This was incredibly enlightening, not because he was as surly and jaded as myself (as well as a phenomenal security Paranoid), but because he openly professed that PHP was a server side layout language. If you were doing more with it than just simply laying out pages, you were doing it wrong.
Of course, you’d be forgiven for laughing at that. If you have even passing familiarity with projects like WordPress, Cake or the countless projects on Github or Sourceforge that are PHP based. The problem is that PHP is surprisingly easy to program in. It’s exceptionally forgiving and has lots of capabilities that really lower the bar for new programmers. What that means is that folks who may not have years of experience or a firm understanding of the dangers to watch out for are trying to roll out very sophisticated applications.

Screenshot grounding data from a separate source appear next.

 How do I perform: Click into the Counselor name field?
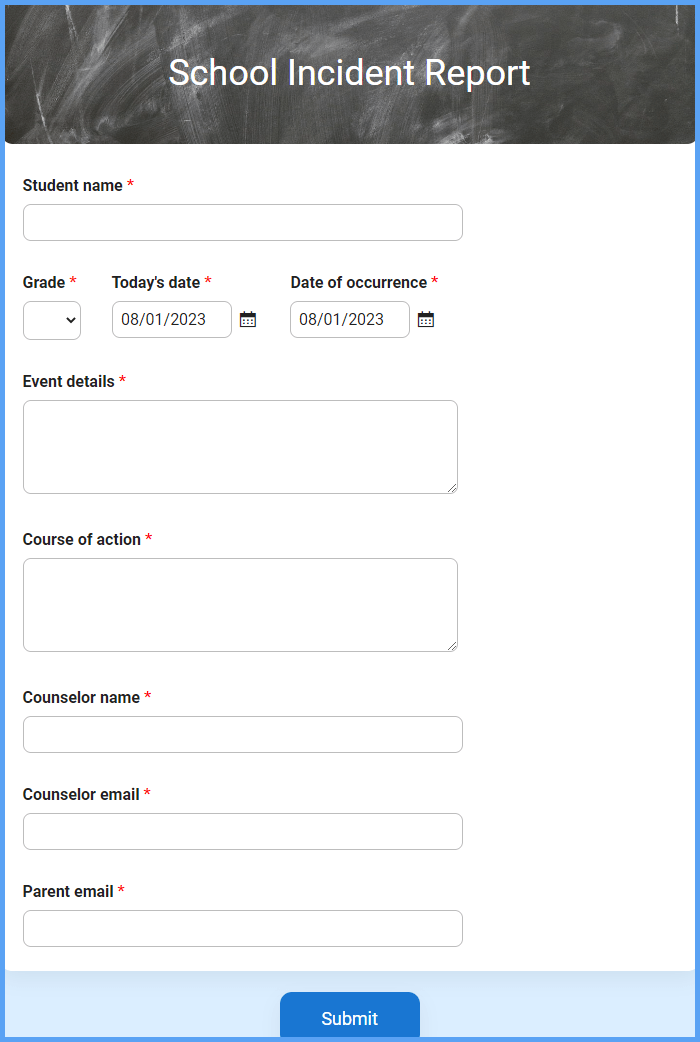(x=243, y=734)
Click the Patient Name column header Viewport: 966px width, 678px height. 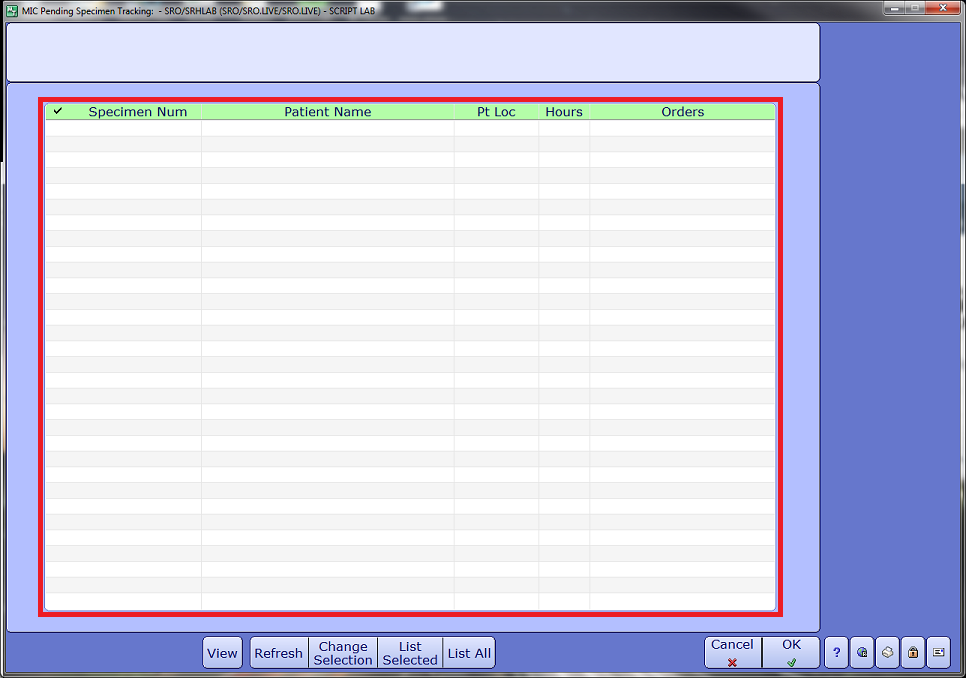[x=327, y=112]
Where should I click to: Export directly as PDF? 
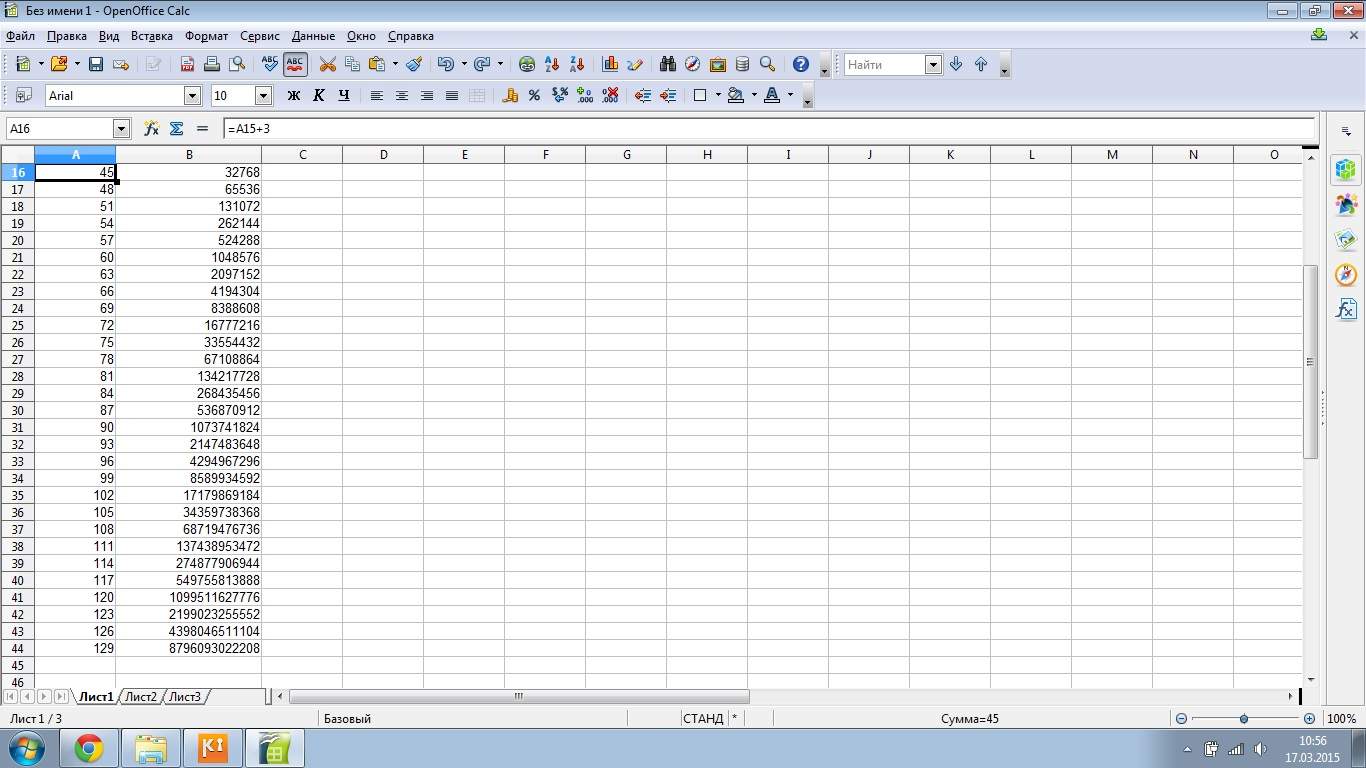click(x=187, y=65)
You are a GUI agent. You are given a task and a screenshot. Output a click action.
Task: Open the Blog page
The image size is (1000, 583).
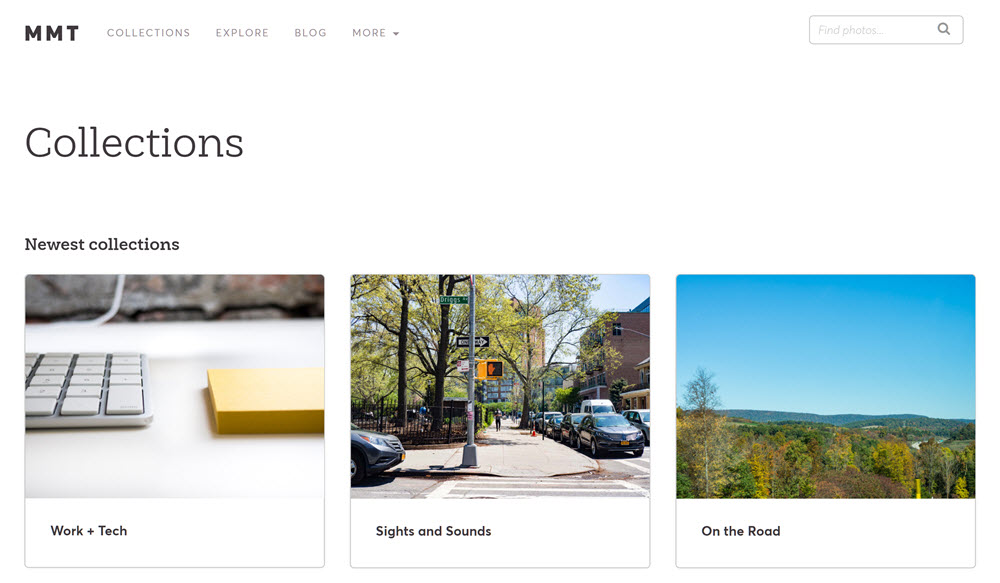click(311, 33)
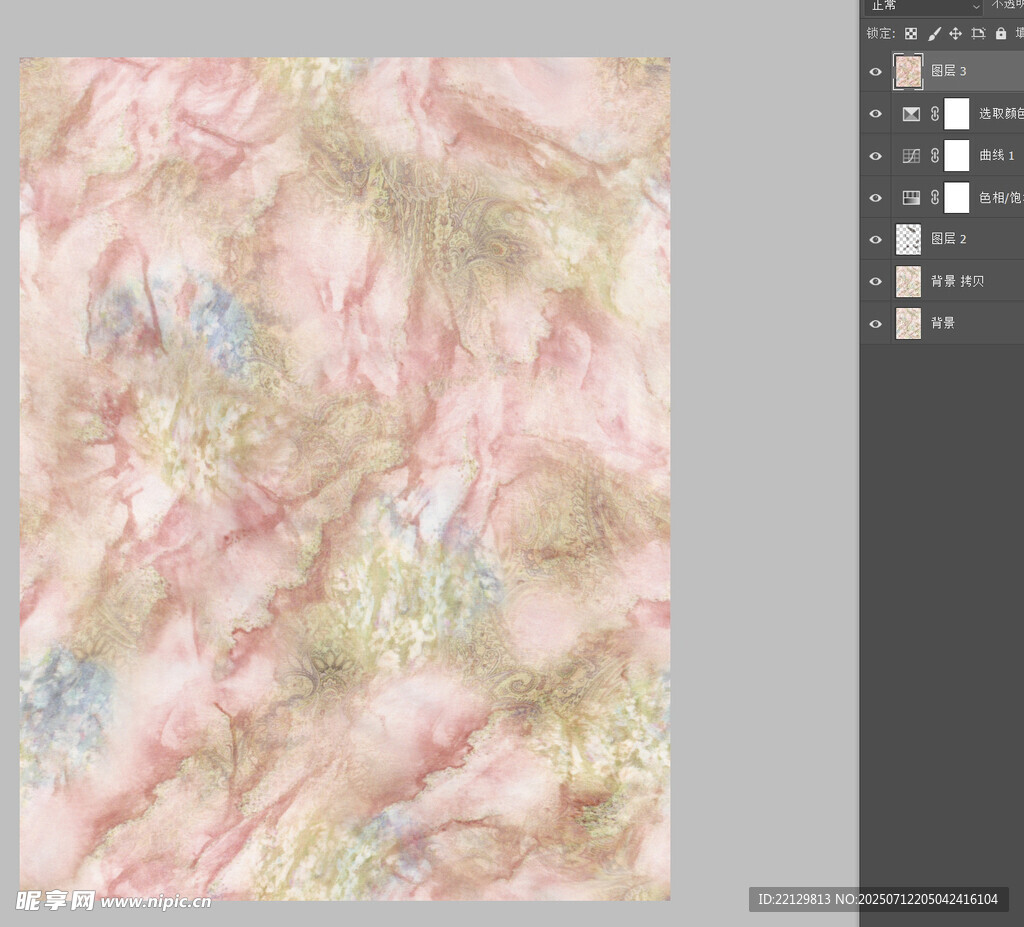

There are loads of examples of this too. A perfect one is WordPress (yes, the very blog software i use right here). It’s gotten FAR better, but even here there are lots of security gotcha’s i tend to be concerned about. One very large one is that WordPress expects to be able to write to the directory it runs in. This is a HUGE “Not Happening” on any system i work on.
A well secured system runs any display server (that includes the web server) in a protected environment with limited privileges. On my system, the app server can read files. It will never be able to write, because when there’s an exploit in the software, Bad Guys can’t use it to alter files or execute scripts as me. This is how most sites fall, by the way.
So, how does all of this relate to the link bait title? Put simply, one of the biggest problems of PHP is that anyone can program in it. i don’t want to sound elitist, but imagine if you could build a free car out of parts someone gave you. A bit of fidgeting, a little swearing and you’ve got something that rolls down the road. Chances are REALLY good, though, that you’ve not built a high end race car with proper safety considerations and navigation systems. Those take skill and knowledge that you may not have yet. You can certainly acquire it, but it’s going to take time, experience, and learning from mistakes.
Same is true with software. It’s not hard to put together a simple program that does some fun things. It’s harder if you want other folks to use it. It’s harder still if you want to build something that, like your car, won’t actively try to kill you or anyone within 10 feet if you do something wrong.
PHP made the tools readily available and easy for folks with limited knowledge and skill to use. That’s a significant accomplishment, but it does mean that there’s a lot of code out there with no tests, no reviews and no support.
What’s worse is that, like the PHP stuff out there, there’s no way for folks to determine which libraries are “Safe” or not. Right now, folk often have no idea that many browser extensions are able to read and write to your disk or web pages directly, and have the ability to report those elsewhere. Libraries are like articles you read on the web. Sometimes the crazy is so deep it’s nearly impossible for you to spot it, when you bother to actually read it.
We old, cynical, battle hardened coders need to do a better job teaching young coders how to write stuff. Sites like Stack Exchange help, but even those tend to have less than beneficial suggestions. Partly due to the fact that writing for devices isn’t like writing web servers which isn’t like writing web-apps, which isn’t like writing databases, etc.
It’s also noteworthy that there’s a tremendous amount of broken things on the web. OpenSSL is a good example of this. Not because the underpaid and overworked devs are to blame, but because it’s hard to get folks excited about working on infrastructure. Honestly, while i appreciate the fact that OpenSLL is finally getting rebuilt from scratch, i can only hope that the new code is thoroughly audited and vetted.
And that it’s maintained and regularly updated.
So, maybe we need something that folks want to look for, like Goofus & Gallant for Coders, or Where’s Waldo’s Bug or something. Heck, maybe an Everything Wrong with This Code in 90 Seconds Youtube channel might work.
i help out a few friends that have websites. One of them grabbed a highly rated template for his blog. The template had a JS snippet at the bottom that collected a bunch of stats and did a remote execution. Mind you, there are lots of innocent reasons for something like that, but in essence it opened his site up for an easy XSS attacks. i’d wager that the folks that built that site consider themselves “experts”. How do we convince folks like that they still need education?
That’s the thing that i’m trying to get my head around.
And yes, i’m not going to propose a solution here. This is more a sketchpad for any future ideas i might have. Conversations are useful, even if they’re just with myself.